Le Temps: La solitude. Voilà un thème un peu glaçant pour un festival d’été. Pourquoi ce choix?
Anja Dirks: Parce que la solitude fascine par son ambivalence. Elle est très recherchée par certains individus qui saturent dans la frénésie du monde actuel, mais elle est aussi redoutée par d’autres qui souffrent d’isolement, sinon d’exclusion. En plus, la solitude est facilement genrée. Dans l’idée reçue, une personne seule est souvent une femme mûre, rejetée par la société. Et si ces femmes jouissaient en fait de leur solitude? Ce sont aussi ces a priori que les jeunes artistes suisses questionnent. Ils le font dans des démarches personnelles ou au sein de l’Institute of Global Solitude.
Justement, parlez-nous de ce mystérieux institut qui prendra ses quartiers à Marly, dans les anciennes usines Ilford.

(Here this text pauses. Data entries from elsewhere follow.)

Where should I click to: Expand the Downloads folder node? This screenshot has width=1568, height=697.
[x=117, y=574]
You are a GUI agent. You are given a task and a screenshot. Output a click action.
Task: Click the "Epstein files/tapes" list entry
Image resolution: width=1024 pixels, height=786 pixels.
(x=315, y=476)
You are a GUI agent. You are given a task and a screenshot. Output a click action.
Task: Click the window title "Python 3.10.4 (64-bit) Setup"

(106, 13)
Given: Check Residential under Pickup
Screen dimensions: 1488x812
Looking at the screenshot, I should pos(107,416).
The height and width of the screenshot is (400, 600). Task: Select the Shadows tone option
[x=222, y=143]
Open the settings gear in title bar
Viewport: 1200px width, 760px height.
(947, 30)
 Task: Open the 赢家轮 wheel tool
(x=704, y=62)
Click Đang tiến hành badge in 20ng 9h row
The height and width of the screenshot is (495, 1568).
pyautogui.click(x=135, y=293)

C’est une initiative du collectif grec Blitztheatregroup, qui imagine un laboratoire dévolu à cette thématique. Durant deux jours, les spectateurs seront invités à visiter l’institut selon un protocole défini qui inclut un tour guidé, la conférence annuelle de (faux) spécialistes, un souper en solitaire avec casque audio sur les oreilles et, surtout, un passage dans une des chambres de la solitude, c’est-à-dire des cellules où chaque spectateur vivra une expérience singulière en lien avec le sujet. Rien de douloureux, je précise! D’après ce que j’ai vécu à Lisbonne où une filière de cet institut a déjà été montée, ce projet affiche parfois de l’humour au niveau formel, mais reste très sincère sur le fond.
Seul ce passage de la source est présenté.